Lugar did take the Senate Republicans to task in 2010 for dragging their feet on ratification of the second START treaty that further limited nuclear warheads and delivery vehicles. Thanking him, President Obama cited a “direct line” from the trip to Russia he made as a young senator with Lugar to final passage of the arms control agreement. Lugar also worked closely with Vice President Joe Biden when the Democrat chaired Foreign Relations. He has done the same with the current chairman, Sen. John Kerry, D-Mass.

But the GOP’s hard right turn has virtually obliterated the president’s, and Lugar’s, hopes for more centrist cooperation on policymaking. Lugar is a conservative in the same mold as former President George H.W. Bush and former Senate leader Bob Dole, but all have watched helplessly as their own party has been stolen from them.

Shaw notes that Lugar, in his 2004 book Letters to the Next President, wrote, “Too often the motivation for important national security positions of both parties is driven by politics that are disconnected from any credible analysis.” Now both he and the president have had to deal with the Republicans also becoming disconnected from global realities.

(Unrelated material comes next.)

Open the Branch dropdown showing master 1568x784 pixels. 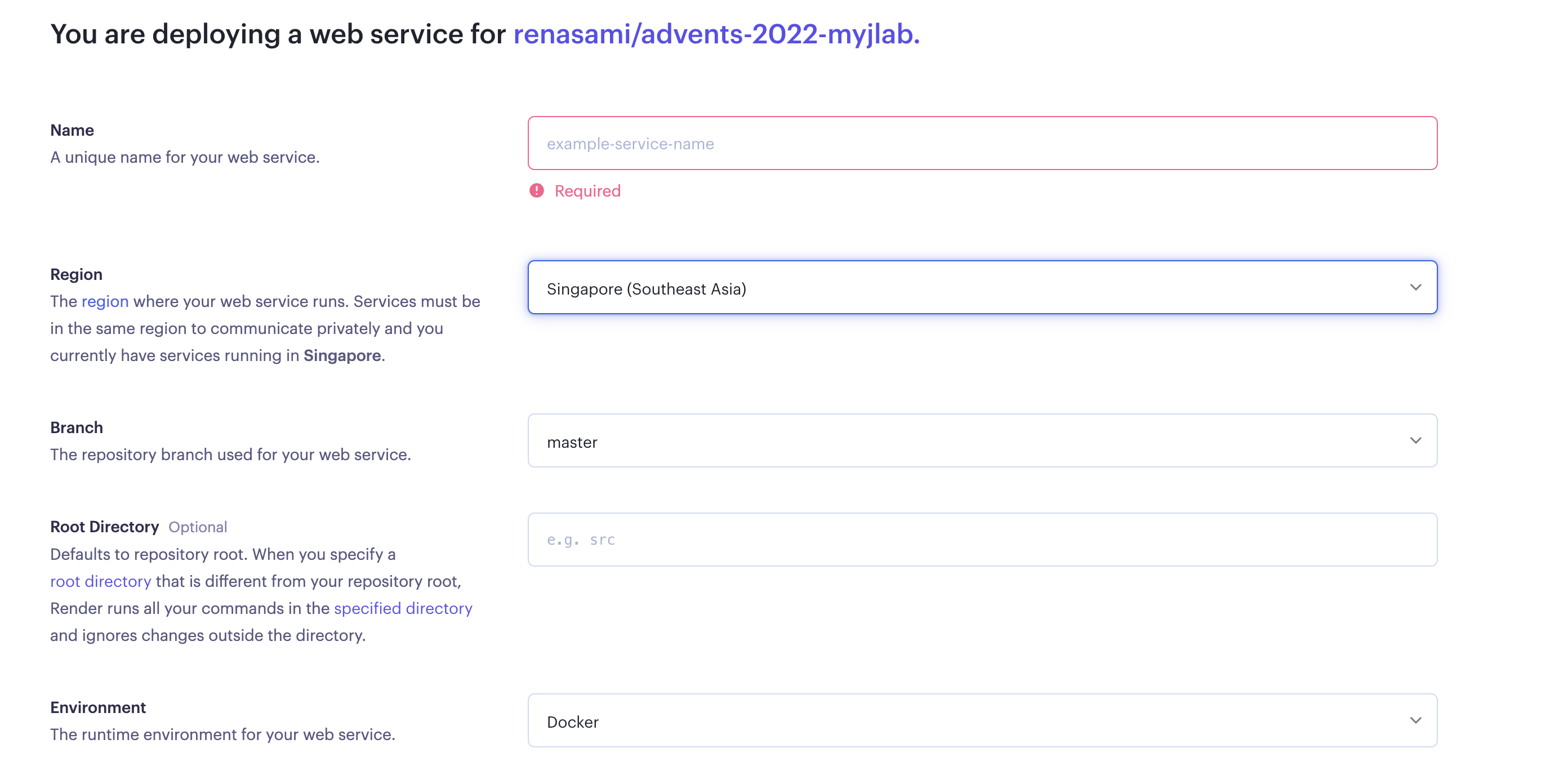(981, 442)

Indeed, listening to the current GOP presidential candidates’ bombast about foreign policy must give Lugar an Excedrin headache. As Shaw describes him, the senator is not one to see Washington as a political Gomorrah that needs to be razed in order to be saved. Rather, it is a place where real political leaders can talk softly but carry a big stick, especially on the crucial issues he has concentrated on: controlling weapons of mass destruction, achieving energy independence, preserving the environment, and balancing military and humanitarian concerns in foreign aid.

Lugar should not be treated as a relic of a lost era in politics but rather as a role model for young conservatives. They need to shed their elders’ ideological blinders to deal more pragmatically with major global challenges before they swamp us.

The book’s chief message is that this country needs more people like Lugar, leaders who seek to craft a unified foreign policy so that America can continue to lead in both steady and inspiring ways to confront a whole new world in the making.

[Lewis Wolfson is professor emeritus of communication at American University in Washington and a longtime analyst of Washington, politics and the media.]